The Crab Crib in Baltimore: Casual Steamed Crabs and Old Bay by the Pound

The Crab Crib is a small counter-service spot where you order steamed blue crabs by the pound, get them heaped onto butcher paper, and eat at picnic tables or take them home. It operates in Canton, a neighborhood where crab houses range from casual carryout shacks to sit-down restaurants with table service, making The Crab Crib the fastest option if you want crabs without ceremony.

What The Crab Crib actually is

This is a Baltimore-style crab house stripped to essentials: live crabs steamed in a large pot, seasoned aggressively with Old Bay, sold by the pound with minimal markup. There is no kitchen beyond the steaming operation. The space is small, with a handful of picnic tables outside and an interior counter where you order.
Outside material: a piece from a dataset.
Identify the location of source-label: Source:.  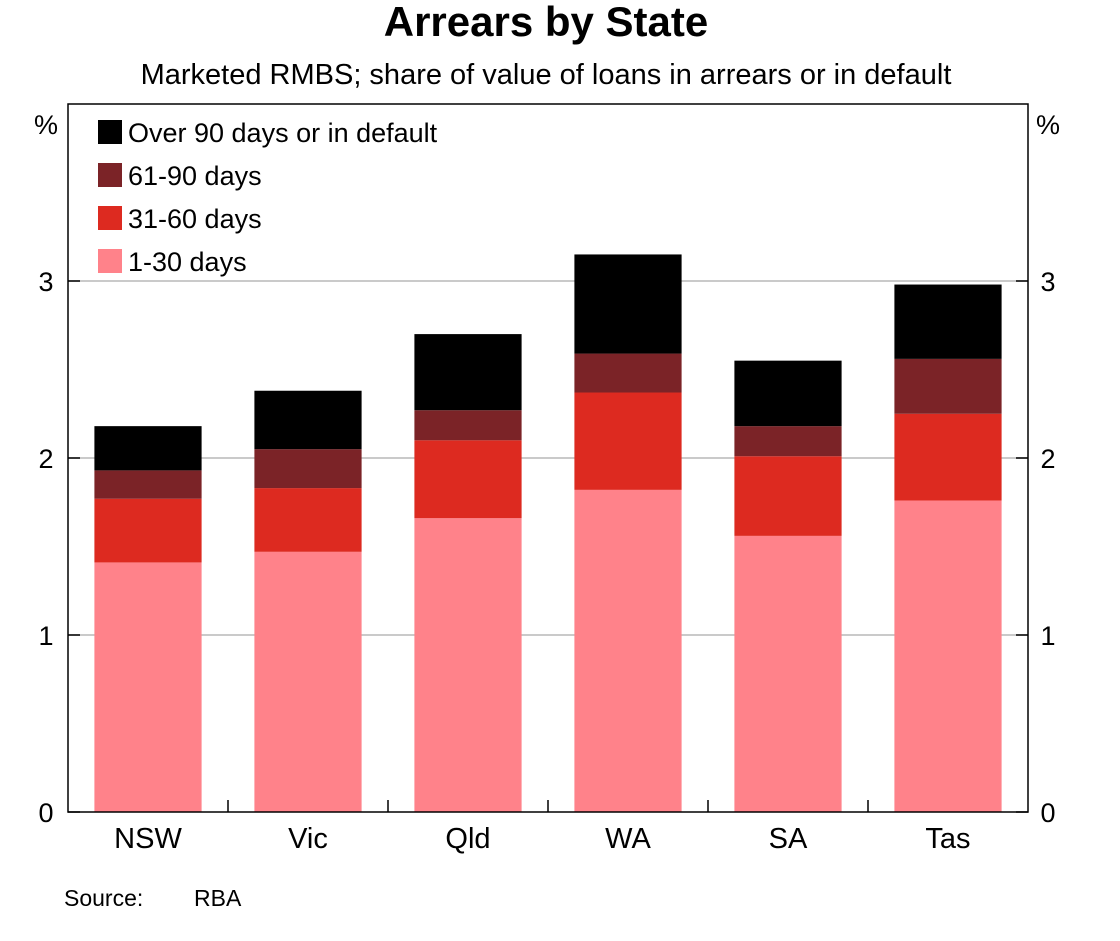
(104, 898).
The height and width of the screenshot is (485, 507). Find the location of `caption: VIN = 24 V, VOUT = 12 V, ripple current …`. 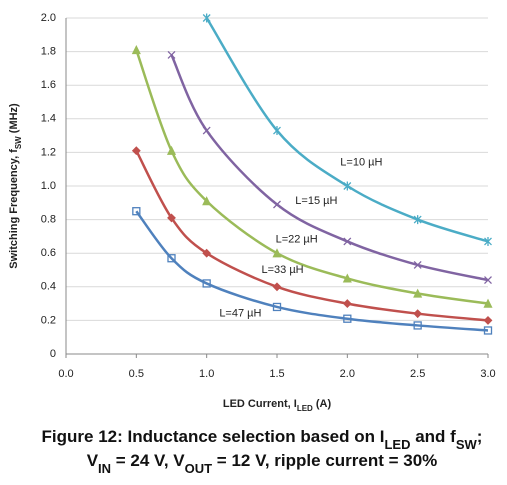

caption: VIN = 24 V, VOUT = 12 V, ripple current … is located at coordinates (262, 463).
The clientele is mixed locals and tourists, with a high turnover during lunch and early evening. Everything about the setup signals efficiency over comfort.

Crabs, sizing, and pricing

Blue crabs come in three size categories: small (called "jimmies" or "females" depending on the molt), medium, and large. Pricing fluctuates with season and availability, but expect to pay roughly $25 to $45 per dozen for live steamed crabs, with medium-sized crabs at the middle of that range. A single person can comfortably eat 4 to 6 crabs; a party of three to four typically orders a dozen to a dozen and a half. The Crab Crib seasons all crabs with Old Bay in the steaming water, so ordering "extra hot" adds more seasoning; request "light" if you prefer less salt.
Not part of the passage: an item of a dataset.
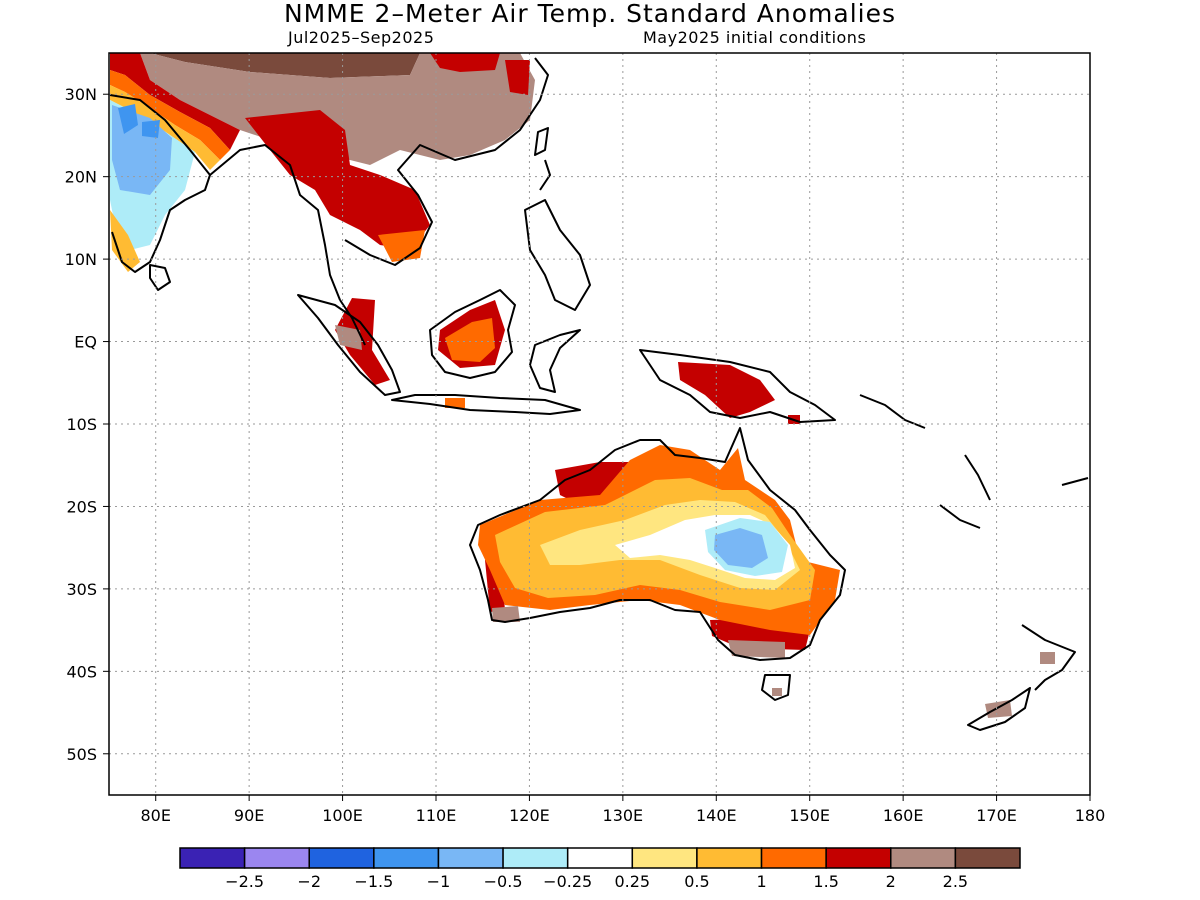 The width and height of the screenshot is (1200, 900). Describe the element at coordinates (244, 882) in the screenshot. I see `legend-label: −2.5` at that location.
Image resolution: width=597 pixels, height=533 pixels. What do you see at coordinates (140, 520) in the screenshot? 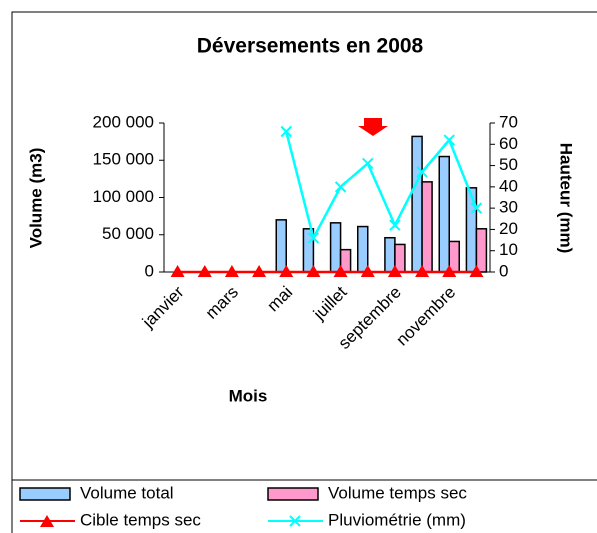
I see `legend-label: Cible temps sec` at bounding box center [140, 520].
Sides are minimal: corn on the cob, coleslaw, and beer are the standard accompaniments. You pay separately for any of these. No butter or vinegar is offered at the table, though the crabs arrive wet from steaming and need neither.

How The Crab Crib compares to other Baltimore crab houses

Canton has three distinct crab-eating models. The Crab Crib is pure carryout speed. G&M Seafood, also in Canton, offers the same steamed-crab model but with a larger dining room and more elaborate sides (Old Bay fries, crab dip, fried shrimp), and charges slightly more per pound; choose G&M if you want to linger and order alcohol. Faidley's Seafood in Lexington Market is a century-old wholesale operation with a small eating counter; it sells crabs at lower per-pound rates than either carryout spot because it moves volume, but the counter seating is tight and the experience is less comfortable than a picnic table.
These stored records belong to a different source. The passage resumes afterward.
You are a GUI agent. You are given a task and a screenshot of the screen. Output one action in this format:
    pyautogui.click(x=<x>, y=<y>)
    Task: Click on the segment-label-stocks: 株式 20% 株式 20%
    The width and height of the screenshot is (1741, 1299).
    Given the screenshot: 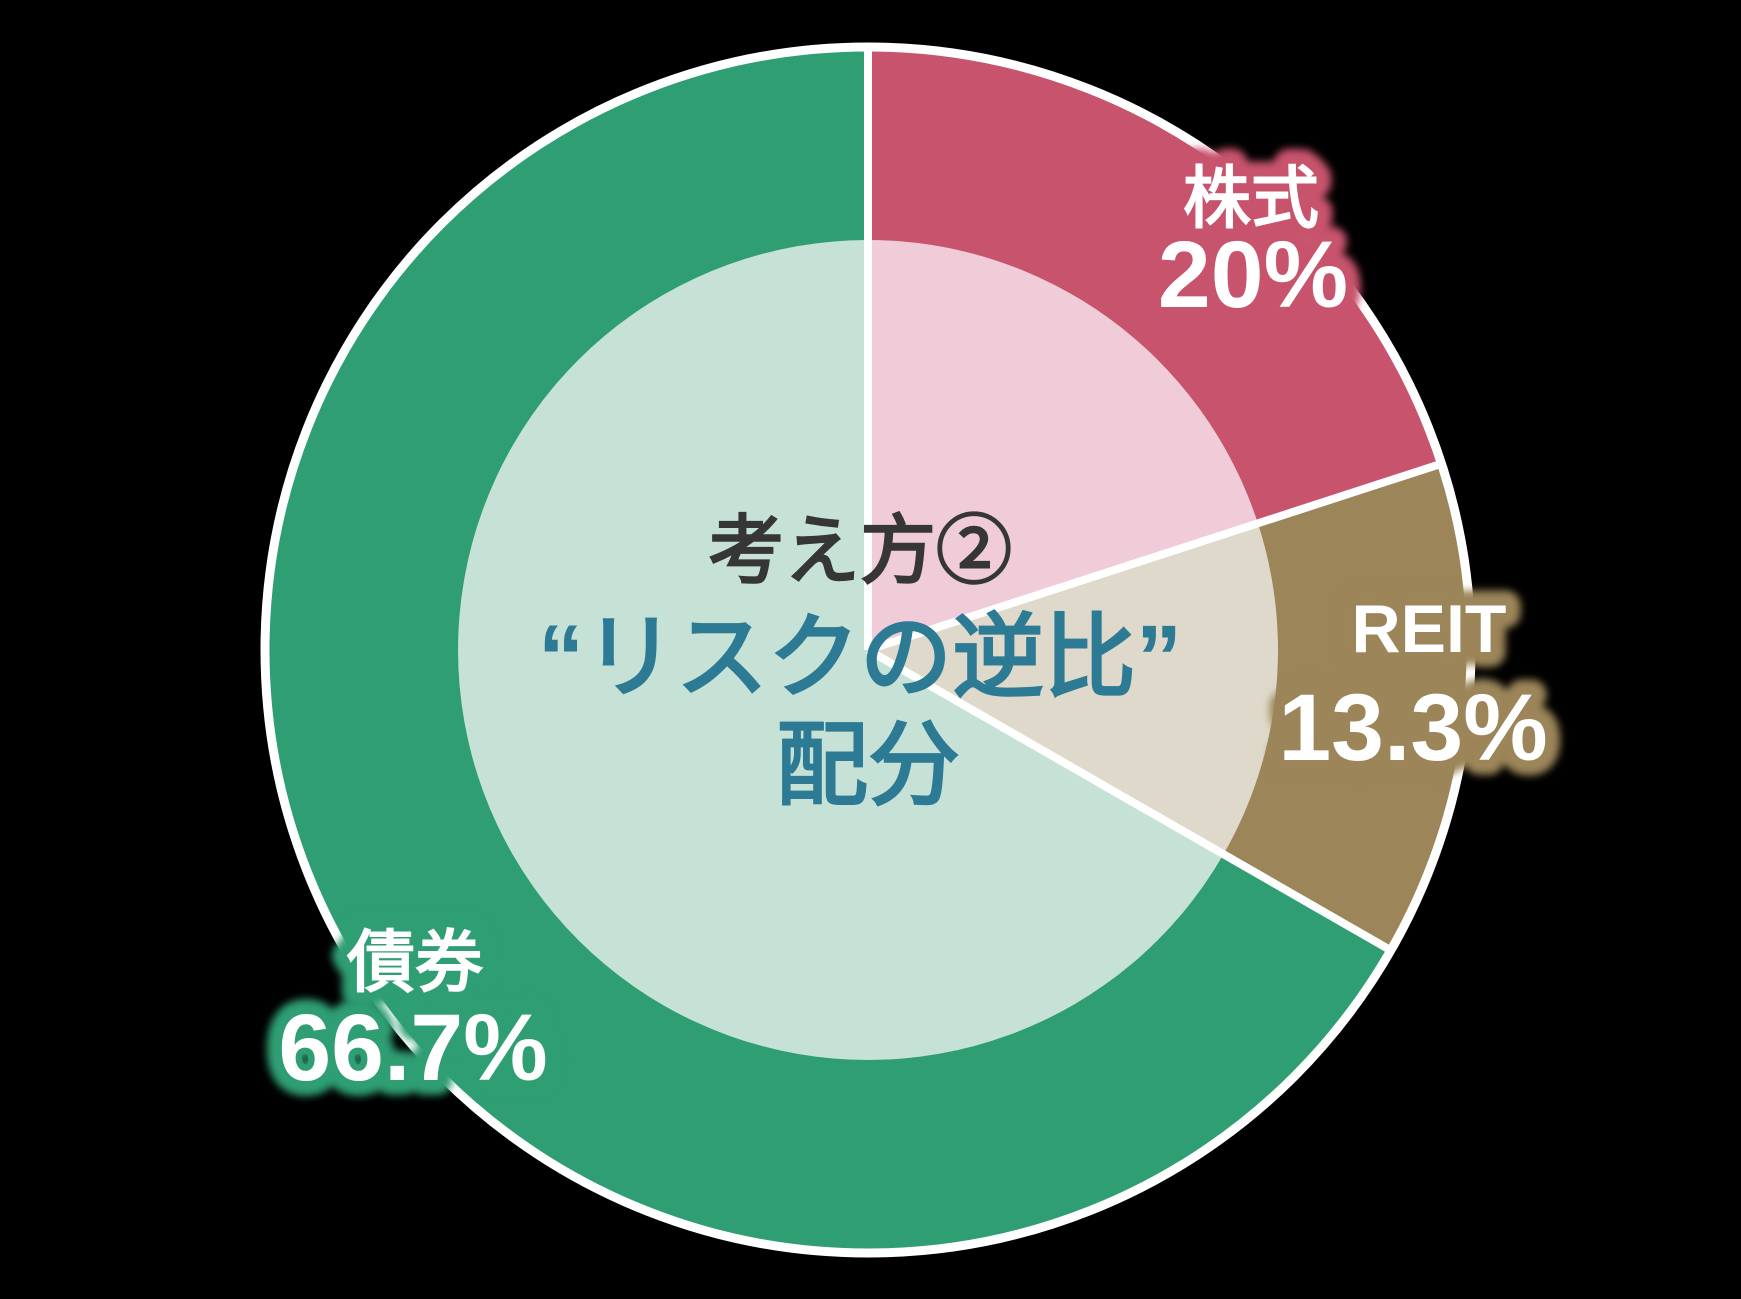 What is the action you would take?
    pyautogui.click(x=1253, y=244)
    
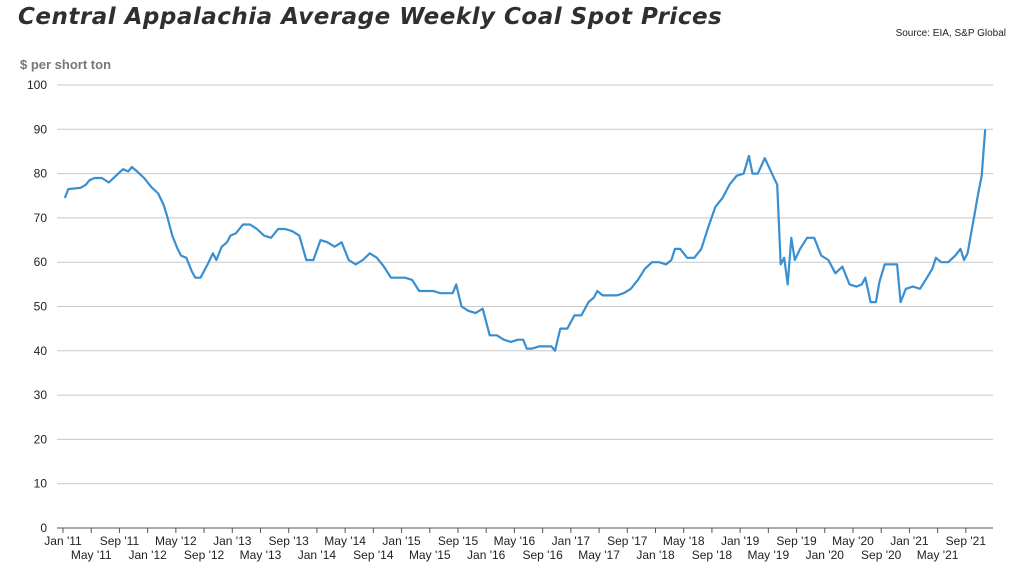  I want to click on x-tick-label: Jan '21, so click(910, 541).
For a sit-down crab house with servers, table cloths, and a full bar, Cantler's Riverside Inn across the harbor in Annapolis is the comparison point, though it sits outside Baltimore proper and costs significantly more per crab.

The Crab Crib undercuts sit-down houses on price and beats carryout competitors on speed and simplicity.

Who The Crab Crib suits and who it does not

This place is for people who want crabs now and do not mind eating with their hands in a casual setting. It suits lunch breaks, groups passing through Canton, and anyone buying crabs to take home. It does not suit anyone seeking a plated meal, wine pairings, or a server. It is not wheelchair-accessible if mobility is an issue; the picnic tables are outside and the counter is basic.

If you are squeamish about live crabs or the sound of the steaming operation, the enclosed seating at nearby sit-down houses may feel less confrontational.

What the first visit involves

Walk up to the counter, tell the staff how many crabs you want and what size. They will weigh them, quote a price, and take payment upfront. Steaming happens in real time; expect a 10 to 15 minute wait if they have a line. Once your crabs arrive, take them to a picnic table (or ask for them wrapped if you are taking them home). Bring or buy a beer from the fridge near the register. Crack the crabs with a wooden mallet, pull meat from the legs and claws and the body cavity with a small pick, and wipe your hands on napkins frequently. There is no service; you throw your shells and paper away yourself.

Hours and logistics

The Crab Crib operates seasonally, typically May through September, though verify current hours by phone, as staffing and crab availability shift week to week during peak season. Street parking is available in Canton; there is no dedicated lot. The address is in Canton, near the water but not directly on it.

The Crab Crib fills the gap between convenience and authenticity: it serves the crabs Baltimore is known for without the overhead of a full restaurant, and it does that job better than most of its immediate competitors.